Storing crypto.createHash('sha256').update(password).digest('hex') as a password hash is not password hashing — it's a fingerprint. SHA-256 runs at ~3 billion hashes per second on a gaming GPU, making a leaked database crackable in hours for common passwords. CWE-916 (Use of Password Hash With Insufficient Computational Effort) and OWASP A02 describe the requirement: password KDFs (bcrypt, argon2, scrypt) are deliberately slow — 250ms per attempt — which makes brute-force impractical. An AI-generated auth module that uses crypto.createHash instead of bcrypt.hash is the most common credential-storage mistake in vibe-coded projects.
Medium because exploitation requires access to the hashed password database, but once obtained, SHA-256 or MD5 hashes can be cracked at billions of attempts per second on commodity hardware.
Replace any crypto.createHash call on passwords with bcrypt.hash() or argon2.hash(). Both are purposefully slow and include a random salt automatically.
// Bad: fast, saltless, GPU-friendly
const hash = crypto.createHash('sha256').update(password).digest('hex')
// Good: bcrypt with cost factor 12 (~250ms on modern hardware)
import bcrypt from 'bcrypt'
const hash = await bcrypt.hash(password, 12)
// Verification
const valid = await bcrypt.compare(candidatePassword, storedHash)
// Or argon2 (preferred for new projects)
import argon2 from 'argon2'
const hash = await argon2.hash(password)
const valid = await argon2.verify(storedHash, candidatePassword)
If you have existing SHA-256 hashes in production, plan a migration: on next successful login, re-hash with bcrypt and store the new hash.
ID: ai-slop-security-theater.half-wired-crypto.password-hashes-via-bcrypt-or-argon2
Severity: medium
What to look for: Walk source files for assignments to fields named password, passwordHash, password_hash, hashedPassword, pwHash. For each assignment, count all value sources and verify each value comes from one of: bcrypt.hash(, bcrypt.hashSync(, bcryptjs.hash(, argon2.hash(, scrypt( (Node native), crypto.scrypt(, @node-rs/bcrypt, @node-rs/argon2, OR a hosted auth library that handles hashing internally. Count all assignments using insecure alternatives: plain string assignment, crypto.createHash('md5', crypto.createHash('sha1', crypto.createHash('sha256' (without scrypt/argon2/bcrypt), or any literal value.
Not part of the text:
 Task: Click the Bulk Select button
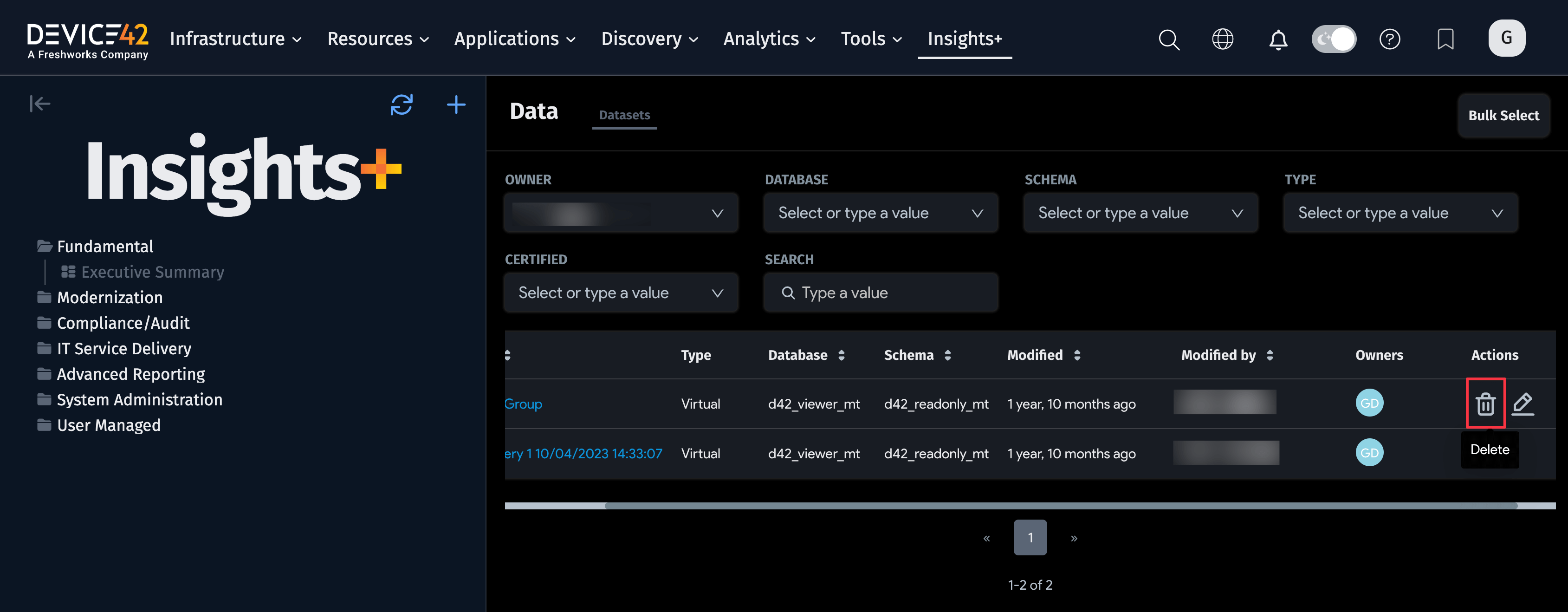click(1503, 115)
Pass criteria: 100% of password-hash assignments use bcrypt, argon2, scrypt, or a hosted auth library. Report: "X password-hash assignments, Y use a proper KDF, 0 use raw hashing or plain text."
Fail criteria: At least 1 password-hash assignment uses MD5, SHA-1, plain SHA-256, or a literal string.
Skip (N/A) when: No password-hash field assignments found in source code (project doesn't store passwords directly — uses OAuth, magic links, or a hosted auth provider).
Cross-reference: For broader password storage analysis, the Security Hardening audit (security-hardening) covers credential storage best practices.
Detail on fail: "1 insecure password hash: src/lib/auth.ts line 23 stores user.passwordHash = crypto.createHash('sha256').update(password).digest('hex') — SHA-256 is not a password KDF"
Remediation: Plain SHA-256 / MD5 / SHA-1 are NOT password hashes — they're unsalted, fast, and trivially brute-forceable. Use a real password KDF:
// Bad: SHA-256 is fast, salt-less, GPU-friendly
const hash = crypto.createHash('sha256').update(password).digest('hex')
// Good: bcrypt with appropriate cost factor
import bcrypt from 'bcrypt'
const hash = await bcrypt.hash(password, 12)
// Or argon2
import argon2 from 'argon2'
const hash = await argon2.hash(password)
Bcrypt's cost factor of 12 takes ~250ms per hash on modern hardware — slow enough to defeat brute force.